Entretanto, a pobreza e a miséria alastravam-se: estima-se que, em 1973, 43% da população portuguesa vivesse em situação de pobreza relativa e que cerca de 25,7% fosse analfabeta (sendo a percentagem daqueles que não sabiam ler nem escrever maior no caso das mulheres – 31% – do que no caso dos homens – 19.7%). Segundo dados de 1970, 88% da população portuguesa, com mais de 10 anos tinha, apenas, o ensino primário, sendo que, da população com mais de 15 anos, apenas 2,4% tinha o ensino médio ou superior. Por outro lado, nos vinte anos que precederam a Revolução Portuguesa, 1,6 milhões de portugueses tinha emigrado, em busca de melhores condições de vida e de trabalho. A mortalidade infantil atingia os 44.8 por mil, 20% dos partos não tinham assistência e a esperança de vida, depois do primeiro ano de idade, era de 67 anos, para os homens, e de 73 anos, para as mulheres.
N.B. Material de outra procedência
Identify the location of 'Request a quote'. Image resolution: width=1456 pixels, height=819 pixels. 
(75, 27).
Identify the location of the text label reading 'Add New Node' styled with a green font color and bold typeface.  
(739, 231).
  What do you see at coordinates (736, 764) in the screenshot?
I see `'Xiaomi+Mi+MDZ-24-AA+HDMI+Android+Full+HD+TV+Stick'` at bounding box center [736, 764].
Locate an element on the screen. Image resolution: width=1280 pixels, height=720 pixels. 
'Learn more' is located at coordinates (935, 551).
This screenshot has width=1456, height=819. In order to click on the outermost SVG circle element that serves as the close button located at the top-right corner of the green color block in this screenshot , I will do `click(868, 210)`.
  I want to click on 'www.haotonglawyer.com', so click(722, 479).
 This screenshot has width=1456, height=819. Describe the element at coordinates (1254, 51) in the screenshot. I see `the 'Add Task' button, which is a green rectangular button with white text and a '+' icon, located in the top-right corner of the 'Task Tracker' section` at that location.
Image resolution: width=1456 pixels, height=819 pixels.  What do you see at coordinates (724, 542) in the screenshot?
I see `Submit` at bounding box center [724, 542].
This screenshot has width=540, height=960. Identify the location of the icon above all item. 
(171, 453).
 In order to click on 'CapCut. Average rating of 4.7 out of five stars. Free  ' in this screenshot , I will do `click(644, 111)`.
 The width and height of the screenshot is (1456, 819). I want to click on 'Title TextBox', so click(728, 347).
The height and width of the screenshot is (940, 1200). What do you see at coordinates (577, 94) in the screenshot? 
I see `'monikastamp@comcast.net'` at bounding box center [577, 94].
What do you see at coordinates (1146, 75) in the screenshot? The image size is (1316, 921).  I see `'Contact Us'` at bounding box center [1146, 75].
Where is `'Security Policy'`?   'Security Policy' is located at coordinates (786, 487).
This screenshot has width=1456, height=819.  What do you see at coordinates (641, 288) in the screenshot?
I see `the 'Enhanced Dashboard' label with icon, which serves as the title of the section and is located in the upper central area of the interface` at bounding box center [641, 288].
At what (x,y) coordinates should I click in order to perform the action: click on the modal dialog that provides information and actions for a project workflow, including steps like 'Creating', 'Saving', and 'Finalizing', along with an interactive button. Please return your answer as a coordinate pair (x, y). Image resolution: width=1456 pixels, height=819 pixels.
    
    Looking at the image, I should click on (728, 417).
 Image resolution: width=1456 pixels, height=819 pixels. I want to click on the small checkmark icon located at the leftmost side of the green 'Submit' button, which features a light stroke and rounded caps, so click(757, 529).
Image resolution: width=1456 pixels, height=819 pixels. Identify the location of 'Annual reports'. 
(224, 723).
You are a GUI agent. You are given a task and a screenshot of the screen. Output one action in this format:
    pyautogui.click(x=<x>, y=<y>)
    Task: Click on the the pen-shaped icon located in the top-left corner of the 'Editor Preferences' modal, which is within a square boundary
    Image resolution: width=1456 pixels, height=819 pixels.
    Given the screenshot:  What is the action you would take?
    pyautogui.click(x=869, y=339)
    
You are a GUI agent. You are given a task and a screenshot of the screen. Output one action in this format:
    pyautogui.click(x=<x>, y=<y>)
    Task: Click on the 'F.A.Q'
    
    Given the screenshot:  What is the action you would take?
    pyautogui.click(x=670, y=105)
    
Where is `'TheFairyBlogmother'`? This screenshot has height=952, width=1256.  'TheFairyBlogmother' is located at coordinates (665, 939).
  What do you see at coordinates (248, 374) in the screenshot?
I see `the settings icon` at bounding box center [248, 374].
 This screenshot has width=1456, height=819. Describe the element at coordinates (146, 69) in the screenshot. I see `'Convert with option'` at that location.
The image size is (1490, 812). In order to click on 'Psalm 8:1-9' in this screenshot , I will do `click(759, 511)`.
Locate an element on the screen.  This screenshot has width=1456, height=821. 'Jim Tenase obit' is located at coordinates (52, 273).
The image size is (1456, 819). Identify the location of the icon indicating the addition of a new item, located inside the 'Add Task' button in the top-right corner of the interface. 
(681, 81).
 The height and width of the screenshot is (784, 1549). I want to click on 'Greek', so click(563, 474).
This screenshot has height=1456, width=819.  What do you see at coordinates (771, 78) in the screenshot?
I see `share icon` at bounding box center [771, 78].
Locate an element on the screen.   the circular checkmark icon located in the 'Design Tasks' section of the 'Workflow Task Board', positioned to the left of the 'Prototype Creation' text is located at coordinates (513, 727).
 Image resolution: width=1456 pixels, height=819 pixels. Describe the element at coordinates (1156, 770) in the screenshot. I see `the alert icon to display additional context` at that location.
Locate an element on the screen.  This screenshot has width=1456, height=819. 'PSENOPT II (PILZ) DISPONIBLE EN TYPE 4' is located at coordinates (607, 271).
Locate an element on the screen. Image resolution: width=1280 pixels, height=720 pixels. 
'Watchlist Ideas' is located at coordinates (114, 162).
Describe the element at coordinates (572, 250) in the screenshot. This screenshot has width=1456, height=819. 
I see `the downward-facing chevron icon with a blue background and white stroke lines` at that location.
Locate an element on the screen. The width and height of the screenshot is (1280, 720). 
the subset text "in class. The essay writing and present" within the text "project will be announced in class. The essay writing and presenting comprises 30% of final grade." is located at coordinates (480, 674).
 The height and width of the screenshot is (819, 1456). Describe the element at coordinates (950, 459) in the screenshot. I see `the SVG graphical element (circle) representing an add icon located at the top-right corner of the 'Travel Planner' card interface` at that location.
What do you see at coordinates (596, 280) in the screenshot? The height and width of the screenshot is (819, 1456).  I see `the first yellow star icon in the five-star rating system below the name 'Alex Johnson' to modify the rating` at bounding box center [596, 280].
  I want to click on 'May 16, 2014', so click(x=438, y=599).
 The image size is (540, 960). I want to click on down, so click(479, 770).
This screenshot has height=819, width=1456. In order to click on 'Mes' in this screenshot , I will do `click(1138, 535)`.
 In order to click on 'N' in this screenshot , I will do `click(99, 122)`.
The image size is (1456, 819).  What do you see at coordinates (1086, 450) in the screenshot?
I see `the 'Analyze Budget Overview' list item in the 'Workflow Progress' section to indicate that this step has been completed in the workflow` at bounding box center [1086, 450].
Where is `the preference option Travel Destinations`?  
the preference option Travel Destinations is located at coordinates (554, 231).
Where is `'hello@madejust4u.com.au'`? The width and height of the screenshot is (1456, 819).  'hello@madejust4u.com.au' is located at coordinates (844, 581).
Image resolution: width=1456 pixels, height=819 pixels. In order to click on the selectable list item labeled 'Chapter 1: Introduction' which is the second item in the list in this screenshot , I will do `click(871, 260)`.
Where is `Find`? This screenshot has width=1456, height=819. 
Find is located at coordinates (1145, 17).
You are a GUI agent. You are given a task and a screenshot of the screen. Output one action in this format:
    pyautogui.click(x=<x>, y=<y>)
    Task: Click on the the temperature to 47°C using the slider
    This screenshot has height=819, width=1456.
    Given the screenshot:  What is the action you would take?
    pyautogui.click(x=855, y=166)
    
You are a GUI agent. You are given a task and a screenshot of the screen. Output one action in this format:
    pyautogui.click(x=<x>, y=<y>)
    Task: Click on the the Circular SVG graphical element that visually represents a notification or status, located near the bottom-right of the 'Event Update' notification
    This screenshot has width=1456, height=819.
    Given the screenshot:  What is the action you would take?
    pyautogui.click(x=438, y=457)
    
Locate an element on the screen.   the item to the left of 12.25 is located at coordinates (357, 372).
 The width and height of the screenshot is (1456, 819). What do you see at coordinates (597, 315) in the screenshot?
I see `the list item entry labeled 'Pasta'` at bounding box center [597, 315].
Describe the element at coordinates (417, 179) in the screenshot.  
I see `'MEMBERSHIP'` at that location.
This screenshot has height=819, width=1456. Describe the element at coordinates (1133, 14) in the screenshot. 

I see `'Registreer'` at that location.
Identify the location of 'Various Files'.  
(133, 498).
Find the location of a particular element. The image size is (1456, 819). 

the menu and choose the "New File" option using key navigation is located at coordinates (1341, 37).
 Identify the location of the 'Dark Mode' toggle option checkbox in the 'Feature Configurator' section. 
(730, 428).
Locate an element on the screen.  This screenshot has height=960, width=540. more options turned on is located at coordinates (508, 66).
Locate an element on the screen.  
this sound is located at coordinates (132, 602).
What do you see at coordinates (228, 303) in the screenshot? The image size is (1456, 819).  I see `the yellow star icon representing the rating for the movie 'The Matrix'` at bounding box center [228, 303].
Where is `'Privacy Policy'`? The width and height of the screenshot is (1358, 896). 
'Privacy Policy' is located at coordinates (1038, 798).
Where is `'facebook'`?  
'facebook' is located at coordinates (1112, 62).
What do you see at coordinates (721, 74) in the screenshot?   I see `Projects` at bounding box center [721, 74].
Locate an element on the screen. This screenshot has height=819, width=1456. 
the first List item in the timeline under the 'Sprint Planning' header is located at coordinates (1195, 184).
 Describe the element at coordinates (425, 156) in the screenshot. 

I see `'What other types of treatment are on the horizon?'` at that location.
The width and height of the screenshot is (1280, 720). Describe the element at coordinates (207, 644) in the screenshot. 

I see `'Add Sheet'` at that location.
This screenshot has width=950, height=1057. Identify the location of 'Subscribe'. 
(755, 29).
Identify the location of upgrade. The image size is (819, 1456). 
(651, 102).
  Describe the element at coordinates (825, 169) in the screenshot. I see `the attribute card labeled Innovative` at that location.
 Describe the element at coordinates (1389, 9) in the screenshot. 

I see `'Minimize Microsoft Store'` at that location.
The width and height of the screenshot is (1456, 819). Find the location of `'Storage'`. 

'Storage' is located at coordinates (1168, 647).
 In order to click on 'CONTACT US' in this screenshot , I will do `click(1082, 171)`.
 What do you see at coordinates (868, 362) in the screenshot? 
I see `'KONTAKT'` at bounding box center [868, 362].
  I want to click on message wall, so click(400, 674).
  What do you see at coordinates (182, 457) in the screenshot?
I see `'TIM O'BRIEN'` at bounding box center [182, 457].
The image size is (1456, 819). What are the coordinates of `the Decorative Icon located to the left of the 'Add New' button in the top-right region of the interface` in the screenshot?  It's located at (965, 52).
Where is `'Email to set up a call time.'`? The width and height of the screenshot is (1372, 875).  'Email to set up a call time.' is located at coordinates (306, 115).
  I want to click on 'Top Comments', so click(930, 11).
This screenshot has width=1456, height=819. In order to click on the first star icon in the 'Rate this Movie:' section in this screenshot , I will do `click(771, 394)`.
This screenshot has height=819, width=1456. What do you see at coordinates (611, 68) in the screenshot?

A luta pela independência das colónias e a formação do MFA

A luta pela libertação do jugo colonialista, no seio das colónias portuguesas, seria fomentada pelo fim da Segunda Guerra Mundial e pela independência alcançada por muitas colónias que haviam estado sob a dominação de Estados europeus. Com efeito, até aos anos 50 – sem considerar os Estados coloniais nos quais colonialistas e colonizados partilhavam o mesmo espaço geográfico, como é o caso da Rodésia ou da África do Sul – apenas sete Estados africanos se encontravam formalmente independentes: a Libéria (1847), o Egito e a Etiópia (independentes desde 1945), o Sudão e a Tunísia (independentes desde 1956), o Gana e a Guiné-Conacri (independentes desde 1958). No entanto, é nos anos 60 que dezasseis colónias – que, na sua maioria, haviam estado sob dominação francesa – são declaradas independentes: Benim, Burkina Fasso, Camarões, Chade, Congo-Brazaville, Costa do Marfim, Gabão, Madagáscar, Mauritânia, Níger, Nigéria, República Centro-Africana, Togo e Zaire.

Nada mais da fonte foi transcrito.